Textauszug ->
====

Als ich mein neues Hobby gestehe, fragt mich mein Freund, ob er sich Sorgen machen müsse. Meine beste Freundin guckt mich ungläubig an. Die Kollegen schweigen taktvoll. Und ich selbst frage mich, wie es so weit kommen konnte.
Ich bin nie ein großer Fan von Instagram gewesen. Ich wusste, dass man dort bunte Bildchen von zu dünnen Frauen, zu perfekten Stränden und zu teurer Kleidung anschauen kann. Ehrlich gesagt, dachte ich immer: „Wer hat denn Zeit für so einen Quatsch? Ich jedenfalls nicht!“ Ziemlich arrogant von mir. Aber, wie heißt es noch gleich: Hochmut kommt vor dem Fall. Beziehungsweise in meinem Fall: Hochmut kommt vor Donald Trump.
Denn seit der 45. Präsident der Vereinigten Staaten gewählt wurde und seit die ganze westliche Welt damit beschäftigt ist, jedes Wort, jeden Handschlag und jede „Fake News“ von Donald Trump zu analysieren, beschäftigt mich eine ganz andere Sache. Nämlich ausgerechnet ein Instagram-Account. Mit dem Sieg von Donald Trump zog nicht nur ein Narzisst erster Güte in die Politik ein – sondern auch ein neues Hobby in mein Leben: Jetzt liege ich jeden Abend mit meinem Smartphone im Bett und wische mich durch die neuesten Instagram-Bilder von Ivanka Trump. Einmal nahm ich sie sogar mit in die Badewanne. Anfangs heimlich, natürlich. Weil die ganze Sache mir so peinlich war. Instagram und ich! So eine Oberflächlichkeit! Und dann auch noch ein Trump-Sprössling!

====

Gespeicherte Daten ->
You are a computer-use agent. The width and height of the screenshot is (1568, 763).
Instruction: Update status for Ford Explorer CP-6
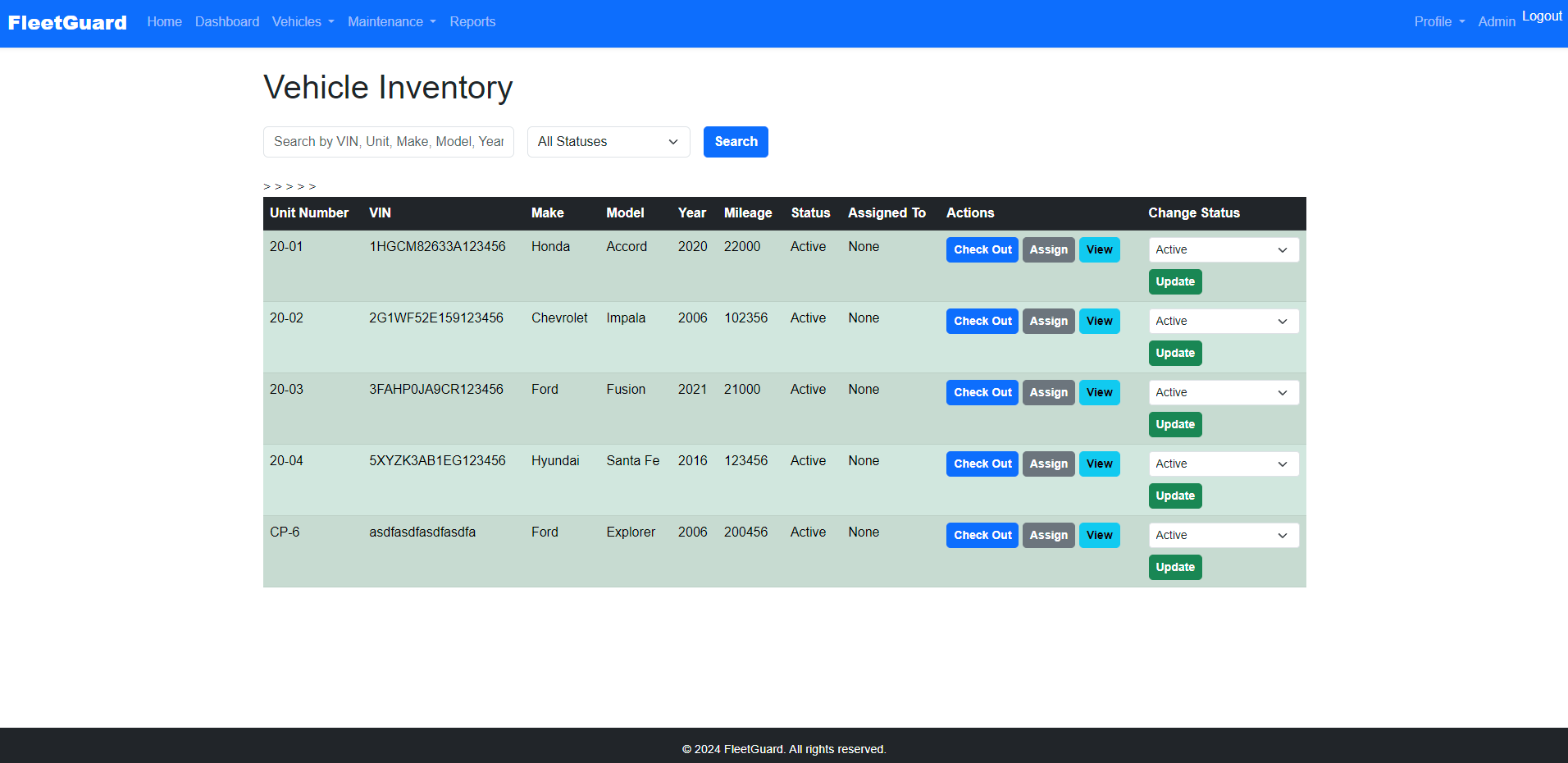tap(1174, 568)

====

Aufgabe -> Schreiben Sie den Text über das Instagram-Hobby rund um Ivanka Trump im Anschluss an seinen letzten Satz weiter.

Antwort ->
Irgendwann outete ich mich mit meinem neuen Hobby; die Heimlichtuerei wurde zu offensichtlich. Wenn ich jetzt allein bin mit Ivanka, schaue ich mir mit einer Mischung aus Faszination und Empörung die Bilder der 35-Jährigen an, immer noch. Kopfschüttelnde Faszination, weil ihr Instagram-Account die personifizierte Perfektion abbildet. Egal, ob im Weißen Haus im modern-raffinierten Kostüm und auf High Heels, egal, ob zu Hause vorm Kamin im Pullover oder beim Weihnachtsurlaub am Strand im Hängekleidchen: Auf jedem einzelnen Bild wirkt Ivanka schön und perfekt. Immer. Haare, Make-up, Zähne, Outfit, Haltung: Stets umweht sie ein Hauch Glamour, eine Portion Luxus.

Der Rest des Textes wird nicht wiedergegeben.